First Reason

22.5K 787 20
                                    

Biarkan jiwa memisah
Raga terpisah
Namun Allah meridhai

Biarkan cinta terputus
Tak kumiliki
Namun Allah meridhai

Di atas sajadah ini kutulis kenangan
Kumemilih cinta yang sejati
Di atas sajadah ini kuucapkan salam
Perpisahan untukmu di sana

Tap ... tap ... tap ....

Sabiya mengetukkan jarinya di layar ponsel. Mematikan aplikasi musik.

"Sabiya!"

Sabiya tahu suara ini. Memanggilnya agar keluar kamar untuk makan.

Beranjak keluar, Sabiya melempar ponselnya ke tempat tidur.

Sudah tahu badannya model sapu lidi, tetap saja dia punya selera makan yang kurang. Sampai saat ini gadis itu belum bisa mengubah pola makannya.

Terkadang. Sesekali saja, kalau ingat.

"Iya, Bude?"

Muncul di balik pintu, Sabiya menilik suasana di ruang tengah.

Sabiya selalu suka suasana pagi hari. Namun, tidak untuk hari ini.

Past memory-nya tiba-tiba datang tanpa diundang. Bahkan disambut oleh lagu yang membuat mood-nya semakin turun.

Sabiya tidak membenci lagu itu. Dia hanya tidak ingin mendengarkannya lagi sekarang.

Bukan waktu yang tepat.

▲▽▲

Yassar membenarkan letak buku di rak perpustakaan. Dia tidak suka melihat jajarannya yang tidak rapi.

Satu buku terjatuh.

"Yassar!"

Yassar tahu suara ini. Dia sering menghabiskan waktunya di perpustakaan.

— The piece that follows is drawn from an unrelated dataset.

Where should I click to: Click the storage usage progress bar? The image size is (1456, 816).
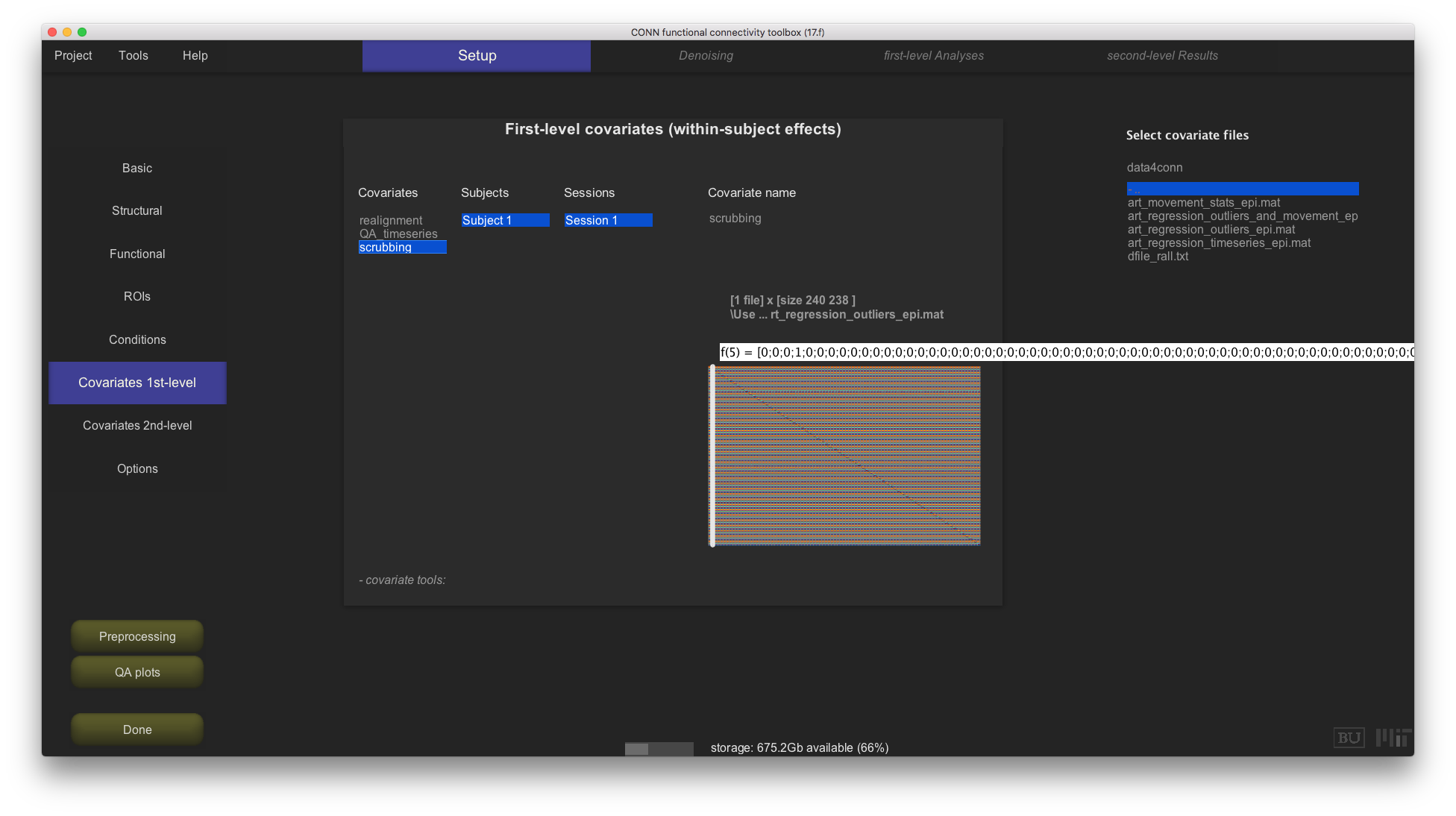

Yassar suka membaca. Dia betah berlama-lama di ruangan penuh buku. Sampai penjaga perpustakaan mengenalnya dengan jelas

"Maaf, Bu."

Yassar segera mengambilnya. Dia tidak langsung menyimpannya ketika melihat kover dengan dominasi warna merah.

Quinsha Wedding Story.

Potongan kisah seolah memberontak masuk ke dalam pikirannya. Menyeruak, memenuhi setiap sudut ingatan.

Yassar menyimpan novel itu asal. Menjauh dari rak nomor sembilan untuk sementara waktu.

Yassar tidak membenci novel itu. Dia hanya tidak ingin melihatnya lagi sekarang.

Bukan waktu yang tepat.

▲▽▲

Cukup pagi, tapi Sabiya sudah duduk manis di atas karpet merah. Ditemani lembaran-lembaran kertas.

Matanya masih mengantuk. Tidur larut malam seolah tak bisa lagi terelakkan, setelah semua kegiatan yang menyita waktunya.

Sabiya benci tidur larut malam. Kesal saat matanya terpejam, tapi hati dan pikirannya terus mengoceh.

Lelah.

Kata yang akhir-akhir ini sering dirasakan. Berangkat pagi, pulang sore, bahkan ketika matahari sudah bersembunyi. Hal itu seolah lazim bagi mahasiswa semester dua seperti dirinya.

Sepertinya tidak.

Tidak semua mahasiswa sesibuk itu. Tapi, ada juga yang jauh lebih sibuk darinya. Tentunya itu kembali pada pribadi masing-masing. Dan, Sabiya memilih dirinya yang sibuk.